BPS spokeswoman Melissa Duggan said the school system did not have enough information to comment on whether the new partnership will improve parent services or the special education process within the district.

MAC Children’s Law Support Project Director Tom Mela said the lack of support available for parents is a flaw in the current special education system.

Team meetings — where parents gather with psychologists, teachers and school officials to discuss how to best serve their child’s interests — can be more overwhelming than helpful, he said. Attorneys and advocates not only advise parents of their rights and traverse the school’s bureaucracy, but they also offer support.

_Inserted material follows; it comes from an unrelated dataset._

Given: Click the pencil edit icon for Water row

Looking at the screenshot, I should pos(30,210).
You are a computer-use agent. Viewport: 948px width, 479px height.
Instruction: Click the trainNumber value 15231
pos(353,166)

“By herself is Mom, [facing] something as important as the future and education of her child,” Mela said. “It’s such an imbalance.”

Mela said another concern that the BPS team at DLA Piper will focus on is the quality and confidentiality of translation.

“It’s not uncommon for schools to grab an office secretary [to translate] 10 minutes before the meeting,” he said.

Schools also have to translate special education documents in a timely and accurate fashion. Of these, the most important is the IEP, or individualized education program, which lays out how the school will accommodate the child’s particular needs.

Although the state provides copies of most documents in a variety of languages, the individual school is still responsible for filling in more personalized information. Mela said in one recent case, a school had translated the generic form, but had failed to do so for the most important part: specifics about the student.

Besides the issue of translation, the Education Rights Project will focus on Medicaid waivers for autistic families, which the state has to request and of which there are a limited number, and the availability of updated, translated versions of the Parent’s Notice of Procedural Safeguards, which informs parents of their rights.

For the first year, training of DLA Piper’s lawyers is another focus. Mela said DLA associates attended an initial two-hour training session, watched a public event on the testing process and shadowed advocates at team meetings. A member of MAC also serves as an adviser on each case DLA handles.

“We hope, over time, that will diminish,” Mela said.

DLA Piper associate and assistant BPS team leader Zach Coseglia said the mentoring program has been beneficial.

“For me, it’s not really about the systemic change. My focus is on helping one family at a time,” he said. “It’s knowing that you can help them through.”